* **Supplied text**
------------------------------------------------------------------------
Underwriting discount paid by us

                $                             $                             $                             $            

We estimate that the total expenses of this offering to be paid by us, excluding underwriting discounts, will be approximately $        .

We have agreed to indemnify the underwriters against certain liabilities, including liabilities under the Securities Act of 1933, as amended (the “Securities Act”), or to contribute to payments that the underwriters may be required to make in respect of any such liabilities.

In connection with the offering, the underwriters may engage in stabilizing transactions, over-allotment transactions, syndicate covering transactions and penalty bids in accordance with Regulation M under the Securities Exchange Act of 1934, as amended (the “Exchange Act”).



Stabilizing transactions permit bids to purchase the underlying security so long as the stabilizing bids do not exceed a specified maximum.



Over-allotment transactions involve sales by the underwriters of notes in excess of the principal amount of notes the underwriters are obligated to purchase, which creates a syndicate short position.



Syndicate covering transactions involve purchases of the notes in the open market after the distribution has been completed in order to cover syndicate short positions.



Penalty bids permit the underwriters to reclaim a selling concession from a syndicate member when the notes originally sold by the syndicate member are purchased in a stabilizing transaction or a syndicate covering transaction to cover syndicate short positions.
------------------------------------------------------------------------
* **Extracted material**
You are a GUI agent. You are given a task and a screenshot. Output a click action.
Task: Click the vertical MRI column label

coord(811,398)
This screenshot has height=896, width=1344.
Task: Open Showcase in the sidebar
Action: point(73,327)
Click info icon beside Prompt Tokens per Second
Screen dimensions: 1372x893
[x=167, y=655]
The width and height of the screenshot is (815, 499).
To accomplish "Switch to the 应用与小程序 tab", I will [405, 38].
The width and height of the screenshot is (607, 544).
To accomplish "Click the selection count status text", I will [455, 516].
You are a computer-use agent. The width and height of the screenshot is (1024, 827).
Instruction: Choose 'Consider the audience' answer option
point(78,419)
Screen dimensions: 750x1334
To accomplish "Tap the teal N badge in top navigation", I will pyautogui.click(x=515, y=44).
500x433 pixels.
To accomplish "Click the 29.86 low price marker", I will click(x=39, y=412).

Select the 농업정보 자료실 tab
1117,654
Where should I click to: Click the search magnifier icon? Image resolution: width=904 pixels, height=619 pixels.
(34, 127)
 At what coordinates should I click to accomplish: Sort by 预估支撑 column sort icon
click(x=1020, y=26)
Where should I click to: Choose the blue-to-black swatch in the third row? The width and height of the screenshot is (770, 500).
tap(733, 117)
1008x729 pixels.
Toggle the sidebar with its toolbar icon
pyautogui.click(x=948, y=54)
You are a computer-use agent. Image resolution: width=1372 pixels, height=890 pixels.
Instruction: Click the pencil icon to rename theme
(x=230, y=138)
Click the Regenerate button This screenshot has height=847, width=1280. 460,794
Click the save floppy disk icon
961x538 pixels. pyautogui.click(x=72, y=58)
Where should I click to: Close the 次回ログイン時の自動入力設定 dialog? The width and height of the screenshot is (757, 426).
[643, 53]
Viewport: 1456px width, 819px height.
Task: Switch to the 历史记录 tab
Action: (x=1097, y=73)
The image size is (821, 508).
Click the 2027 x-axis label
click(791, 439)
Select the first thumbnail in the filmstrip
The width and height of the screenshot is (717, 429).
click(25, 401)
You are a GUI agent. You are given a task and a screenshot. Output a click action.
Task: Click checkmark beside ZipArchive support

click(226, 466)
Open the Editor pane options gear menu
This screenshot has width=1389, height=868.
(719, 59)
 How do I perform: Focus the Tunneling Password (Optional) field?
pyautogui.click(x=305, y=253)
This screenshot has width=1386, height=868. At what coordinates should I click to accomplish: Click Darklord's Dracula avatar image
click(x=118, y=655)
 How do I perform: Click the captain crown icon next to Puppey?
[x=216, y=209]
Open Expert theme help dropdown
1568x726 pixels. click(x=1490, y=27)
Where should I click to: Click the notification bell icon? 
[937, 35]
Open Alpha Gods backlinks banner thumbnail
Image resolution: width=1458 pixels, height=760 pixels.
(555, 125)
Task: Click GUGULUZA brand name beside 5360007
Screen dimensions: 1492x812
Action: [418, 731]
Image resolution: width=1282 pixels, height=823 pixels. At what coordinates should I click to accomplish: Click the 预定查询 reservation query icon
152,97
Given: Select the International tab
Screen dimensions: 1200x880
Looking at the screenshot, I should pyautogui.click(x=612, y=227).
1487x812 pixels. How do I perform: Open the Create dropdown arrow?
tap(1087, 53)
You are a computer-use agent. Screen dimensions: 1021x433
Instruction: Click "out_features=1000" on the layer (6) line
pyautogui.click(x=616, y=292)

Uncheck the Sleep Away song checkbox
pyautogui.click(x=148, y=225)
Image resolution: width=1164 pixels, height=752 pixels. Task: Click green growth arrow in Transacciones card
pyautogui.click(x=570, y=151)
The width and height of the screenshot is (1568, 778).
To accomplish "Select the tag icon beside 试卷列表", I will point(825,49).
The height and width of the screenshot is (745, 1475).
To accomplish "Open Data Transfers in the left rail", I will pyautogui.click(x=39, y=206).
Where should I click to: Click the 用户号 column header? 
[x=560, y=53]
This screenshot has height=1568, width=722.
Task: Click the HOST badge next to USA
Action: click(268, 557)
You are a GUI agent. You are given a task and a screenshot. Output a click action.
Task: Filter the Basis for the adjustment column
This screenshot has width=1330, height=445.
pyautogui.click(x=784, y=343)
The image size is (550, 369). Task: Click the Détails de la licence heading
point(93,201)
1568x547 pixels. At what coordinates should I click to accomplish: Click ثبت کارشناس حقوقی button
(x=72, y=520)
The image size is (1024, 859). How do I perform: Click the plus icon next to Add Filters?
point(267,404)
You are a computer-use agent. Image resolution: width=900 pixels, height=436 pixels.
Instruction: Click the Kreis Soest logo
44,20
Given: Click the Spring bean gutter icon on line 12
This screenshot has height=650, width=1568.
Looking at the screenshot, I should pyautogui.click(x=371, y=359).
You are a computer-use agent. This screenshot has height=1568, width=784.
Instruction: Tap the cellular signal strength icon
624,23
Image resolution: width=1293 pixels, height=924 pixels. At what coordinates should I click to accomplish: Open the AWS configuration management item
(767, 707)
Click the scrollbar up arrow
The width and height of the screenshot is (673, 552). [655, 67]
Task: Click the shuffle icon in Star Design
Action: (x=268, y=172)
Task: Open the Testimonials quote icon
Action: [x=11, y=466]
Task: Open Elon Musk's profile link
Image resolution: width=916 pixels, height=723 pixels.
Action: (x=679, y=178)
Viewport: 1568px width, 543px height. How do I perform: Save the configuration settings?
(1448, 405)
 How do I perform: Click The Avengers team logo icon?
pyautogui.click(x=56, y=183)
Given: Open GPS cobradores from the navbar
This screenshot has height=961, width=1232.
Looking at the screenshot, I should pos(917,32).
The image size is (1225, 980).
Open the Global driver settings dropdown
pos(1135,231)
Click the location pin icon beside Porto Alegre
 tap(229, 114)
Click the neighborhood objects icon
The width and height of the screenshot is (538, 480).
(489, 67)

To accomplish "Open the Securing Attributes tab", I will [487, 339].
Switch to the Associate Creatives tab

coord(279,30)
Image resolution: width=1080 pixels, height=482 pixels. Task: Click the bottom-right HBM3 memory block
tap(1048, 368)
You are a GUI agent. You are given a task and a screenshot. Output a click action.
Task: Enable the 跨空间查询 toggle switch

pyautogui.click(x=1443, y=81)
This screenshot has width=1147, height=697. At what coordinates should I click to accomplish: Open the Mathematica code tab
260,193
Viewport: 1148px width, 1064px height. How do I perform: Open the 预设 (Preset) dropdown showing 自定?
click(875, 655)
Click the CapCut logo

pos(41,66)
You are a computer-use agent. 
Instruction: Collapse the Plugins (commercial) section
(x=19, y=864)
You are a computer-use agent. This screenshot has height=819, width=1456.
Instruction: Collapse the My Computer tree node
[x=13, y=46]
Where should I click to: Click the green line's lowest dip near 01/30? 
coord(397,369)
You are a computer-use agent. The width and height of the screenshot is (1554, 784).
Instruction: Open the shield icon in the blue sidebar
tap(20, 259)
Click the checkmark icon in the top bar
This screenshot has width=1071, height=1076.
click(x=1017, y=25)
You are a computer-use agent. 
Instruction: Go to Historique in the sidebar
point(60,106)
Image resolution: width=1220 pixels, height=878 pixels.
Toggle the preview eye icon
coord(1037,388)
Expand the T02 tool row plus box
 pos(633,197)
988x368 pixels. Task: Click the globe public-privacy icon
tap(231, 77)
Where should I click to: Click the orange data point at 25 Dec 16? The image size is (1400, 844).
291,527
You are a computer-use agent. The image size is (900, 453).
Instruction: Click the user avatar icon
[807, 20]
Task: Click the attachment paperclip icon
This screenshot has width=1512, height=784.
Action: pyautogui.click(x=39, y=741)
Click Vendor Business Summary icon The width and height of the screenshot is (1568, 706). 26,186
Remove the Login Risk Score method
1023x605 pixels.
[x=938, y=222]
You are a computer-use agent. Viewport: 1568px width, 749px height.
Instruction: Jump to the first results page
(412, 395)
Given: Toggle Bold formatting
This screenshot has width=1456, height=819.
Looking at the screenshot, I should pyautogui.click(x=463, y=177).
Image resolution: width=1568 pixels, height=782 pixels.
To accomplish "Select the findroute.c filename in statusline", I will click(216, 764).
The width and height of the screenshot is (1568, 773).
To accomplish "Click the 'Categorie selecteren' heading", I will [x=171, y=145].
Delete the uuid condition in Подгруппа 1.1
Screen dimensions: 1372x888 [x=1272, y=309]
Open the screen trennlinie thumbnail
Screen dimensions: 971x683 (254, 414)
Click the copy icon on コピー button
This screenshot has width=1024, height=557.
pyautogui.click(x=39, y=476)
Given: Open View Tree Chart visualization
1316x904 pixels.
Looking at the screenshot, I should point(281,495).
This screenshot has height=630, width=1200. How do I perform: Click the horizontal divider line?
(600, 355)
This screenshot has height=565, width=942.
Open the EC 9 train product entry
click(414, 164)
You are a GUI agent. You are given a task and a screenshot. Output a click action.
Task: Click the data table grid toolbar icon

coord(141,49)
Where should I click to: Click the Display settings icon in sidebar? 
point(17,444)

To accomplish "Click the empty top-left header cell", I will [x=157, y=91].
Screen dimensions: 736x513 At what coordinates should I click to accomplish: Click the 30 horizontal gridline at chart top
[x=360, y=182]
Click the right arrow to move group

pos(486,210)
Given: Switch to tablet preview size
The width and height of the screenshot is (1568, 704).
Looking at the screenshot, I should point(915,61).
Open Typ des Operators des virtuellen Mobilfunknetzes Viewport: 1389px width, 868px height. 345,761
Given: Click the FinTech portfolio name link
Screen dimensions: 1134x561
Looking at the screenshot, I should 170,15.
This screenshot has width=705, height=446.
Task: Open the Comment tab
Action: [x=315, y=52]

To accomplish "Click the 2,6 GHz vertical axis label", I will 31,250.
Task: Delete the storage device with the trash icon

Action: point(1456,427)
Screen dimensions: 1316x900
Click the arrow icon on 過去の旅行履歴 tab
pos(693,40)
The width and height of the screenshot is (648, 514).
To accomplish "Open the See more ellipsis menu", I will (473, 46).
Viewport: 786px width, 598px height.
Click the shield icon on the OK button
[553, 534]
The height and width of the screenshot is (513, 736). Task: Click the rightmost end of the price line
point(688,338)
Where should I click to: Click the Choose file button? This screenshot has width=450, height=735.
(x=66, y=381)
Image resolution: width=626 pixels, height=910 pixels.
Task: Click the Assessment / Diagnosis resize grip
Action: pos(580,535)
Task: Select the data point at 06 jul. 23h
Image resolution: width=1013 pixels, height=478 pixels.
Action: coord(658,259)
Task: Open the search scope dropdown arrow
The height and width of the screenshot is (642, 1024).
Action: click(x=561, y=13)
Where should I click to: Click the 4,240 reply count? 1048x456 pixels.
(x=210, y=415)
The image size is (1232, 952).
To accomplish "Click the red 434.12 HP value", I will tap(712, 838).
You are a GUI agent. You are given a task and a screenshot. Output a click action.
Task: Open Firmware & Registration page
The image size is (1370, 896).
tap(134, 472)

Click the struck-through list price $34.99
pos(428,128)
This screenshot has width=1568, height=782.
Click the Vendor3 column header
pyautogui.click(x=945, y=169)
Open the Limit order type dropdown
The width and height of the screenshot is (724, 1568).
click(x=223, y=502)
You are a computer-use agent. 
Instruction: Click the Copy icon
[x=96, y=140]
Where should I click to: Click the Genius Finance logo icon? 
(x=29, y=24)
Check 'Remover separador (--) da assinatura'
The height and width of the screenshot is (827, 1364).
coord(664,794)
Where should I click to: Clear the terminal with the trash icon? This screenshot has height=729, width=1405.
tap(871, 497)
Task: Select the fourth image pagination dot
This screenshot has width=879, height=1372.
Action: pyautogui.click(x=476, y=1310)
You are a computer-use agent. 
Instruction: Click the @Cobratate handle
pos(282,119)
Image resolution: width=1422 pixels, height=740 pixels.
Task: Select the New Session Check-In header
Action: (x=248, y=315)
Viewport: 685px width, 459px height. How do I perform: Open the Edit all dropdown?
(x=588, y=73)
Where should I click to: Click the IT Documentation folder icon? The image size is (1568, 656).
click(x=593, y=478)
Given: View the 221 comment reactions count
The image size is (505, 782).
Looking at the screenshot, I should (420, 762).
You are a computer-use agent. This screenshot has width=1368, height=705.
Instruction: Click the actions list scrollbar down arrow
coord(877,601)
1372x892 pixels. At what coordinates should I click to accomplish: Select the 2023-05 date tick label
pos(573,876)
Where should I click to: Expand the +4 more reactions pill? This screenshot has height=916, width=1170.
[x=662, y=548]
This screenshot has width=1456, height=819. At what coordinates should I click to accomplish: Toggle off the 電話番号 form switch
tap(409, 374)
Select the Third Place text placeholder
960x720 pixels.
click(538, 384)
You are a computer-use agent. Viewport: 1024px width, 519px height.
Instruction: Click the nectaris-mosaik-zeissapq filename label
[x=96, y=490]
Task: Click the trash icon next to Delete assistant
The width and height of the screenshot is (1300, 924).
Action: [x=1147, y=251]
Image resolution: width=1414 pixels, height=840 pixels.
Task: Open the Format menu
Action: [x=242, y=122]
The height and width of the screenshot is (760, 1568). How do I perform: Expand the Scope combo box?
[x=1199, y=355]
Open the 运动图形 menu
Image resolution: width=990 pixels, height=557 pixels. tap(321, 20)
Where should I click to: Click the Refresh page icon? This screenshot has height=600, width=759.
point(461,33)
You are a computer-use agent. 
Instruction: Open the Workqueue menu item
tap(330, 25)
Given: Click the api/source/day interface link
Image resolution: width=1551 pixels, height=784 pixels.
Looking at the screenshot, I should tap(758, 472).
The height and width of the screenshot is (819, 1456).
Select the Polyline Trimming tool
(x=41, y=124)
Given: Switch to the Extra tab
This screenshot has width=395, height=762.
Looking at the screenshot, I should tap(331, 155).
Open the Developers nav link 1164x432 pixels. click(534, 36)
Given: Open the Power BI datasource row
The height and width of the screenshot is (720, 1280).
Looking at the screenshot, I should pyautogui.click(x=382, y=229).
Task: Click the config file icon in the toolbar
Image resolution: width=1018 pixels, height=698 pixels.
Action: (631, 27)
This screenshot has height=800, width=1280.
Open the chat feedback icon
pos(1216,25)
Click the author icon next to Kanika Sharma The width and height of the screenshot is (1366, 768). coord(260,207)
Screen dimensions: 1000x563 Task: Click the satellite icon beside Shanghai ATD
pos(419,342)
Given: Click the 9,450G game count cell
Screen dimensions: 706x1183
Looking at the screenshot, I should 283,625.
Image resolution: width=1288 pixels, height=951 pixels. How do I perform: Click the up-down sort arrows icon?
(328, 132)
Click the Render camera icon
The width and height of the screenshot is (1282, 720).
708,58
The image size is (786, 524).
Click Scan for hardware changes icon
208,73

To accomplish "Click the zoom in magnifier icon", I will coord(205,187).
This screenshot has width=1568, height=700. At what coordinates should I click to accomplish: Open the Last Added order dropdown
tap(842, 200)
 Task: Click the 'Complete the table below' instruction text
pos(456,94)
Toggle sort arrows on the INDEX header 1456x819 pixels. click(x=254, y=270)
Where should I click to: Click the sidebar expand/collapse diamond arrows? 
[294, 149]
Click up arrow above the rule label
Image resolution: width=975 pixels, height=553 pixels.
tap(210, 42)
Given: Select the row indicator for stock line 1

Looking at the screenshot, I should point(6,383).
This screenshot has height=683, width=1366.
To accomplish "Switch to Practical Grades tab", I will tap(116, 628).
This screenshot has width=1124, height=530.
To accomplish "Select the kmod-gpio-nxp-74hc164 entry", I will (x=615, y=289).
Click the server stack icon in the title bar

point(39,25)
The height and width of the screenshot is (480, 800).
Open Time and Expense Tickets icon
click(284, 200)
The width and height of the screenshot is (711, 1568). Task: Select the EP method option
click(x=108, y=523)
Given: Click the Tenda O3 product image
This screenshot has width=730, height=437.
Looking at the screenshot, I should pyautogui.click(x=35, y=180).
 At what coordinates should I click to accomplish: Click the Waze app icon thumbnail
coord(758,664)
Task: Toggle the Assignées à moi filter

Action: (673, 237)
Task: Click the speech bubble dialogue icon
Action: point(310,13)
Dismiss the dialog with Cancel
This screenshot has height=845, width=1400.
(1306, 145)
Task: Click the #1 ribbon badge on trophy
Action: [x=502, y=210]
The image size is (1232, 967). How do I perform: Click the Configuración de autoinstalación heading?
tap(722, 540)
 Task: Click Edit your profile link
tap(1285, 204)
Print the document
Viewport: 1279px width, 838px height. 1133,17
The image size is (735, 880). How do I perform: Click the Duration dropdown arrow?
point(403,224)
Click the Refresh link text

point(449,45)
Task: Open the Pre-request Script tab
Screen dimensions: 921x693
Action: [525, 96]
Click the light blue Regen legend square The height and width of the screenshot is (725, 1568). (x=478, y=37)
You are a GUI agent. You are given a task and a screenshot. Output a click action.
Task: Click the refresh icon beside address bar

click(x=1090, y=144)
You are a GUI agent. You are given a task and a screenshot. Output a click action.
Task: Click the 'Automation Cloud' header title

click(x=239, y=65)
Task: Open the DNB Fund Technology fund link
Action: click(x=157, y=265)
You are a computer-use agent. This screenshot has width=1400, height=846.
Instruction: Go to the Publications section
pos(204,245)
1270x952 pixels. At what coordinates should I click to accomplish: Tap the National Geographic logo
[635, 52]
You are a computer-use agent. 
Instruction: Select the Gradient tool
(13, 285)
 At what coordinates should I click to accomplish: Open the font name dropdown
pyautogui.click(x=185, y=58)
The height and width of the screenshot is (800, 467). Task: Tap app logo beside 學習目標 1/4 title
------------------------------------------------------------------------
* **Jobs**
(a) Translate this sentence from the underwriting text into Spanish: "Stabilizing transactions permit bids to purchase the underlying security so long as the stabilizing bids do not exceed a specified maximum."
(b) Locate each line in the entries that contains the string "sidebar" and copy it.

* **Results**
(a) Las transacciones de estabilización permiten ofertas para comprar el valor subyacente siempre que las ofertas de estabilización no superen un máximo especificado.

(b)
Task: Open Showcase in the sidebar
Toggle the sidebar with its toolbar icon
Instruction: Open the shield icon in the blue sidebar
Instruction: Go to Historique in the sidebar
Where should I click to: Click the Display settings icon in sidebar? 
Where should I click to: Click the sidebar expand/collapse diamond arrows? 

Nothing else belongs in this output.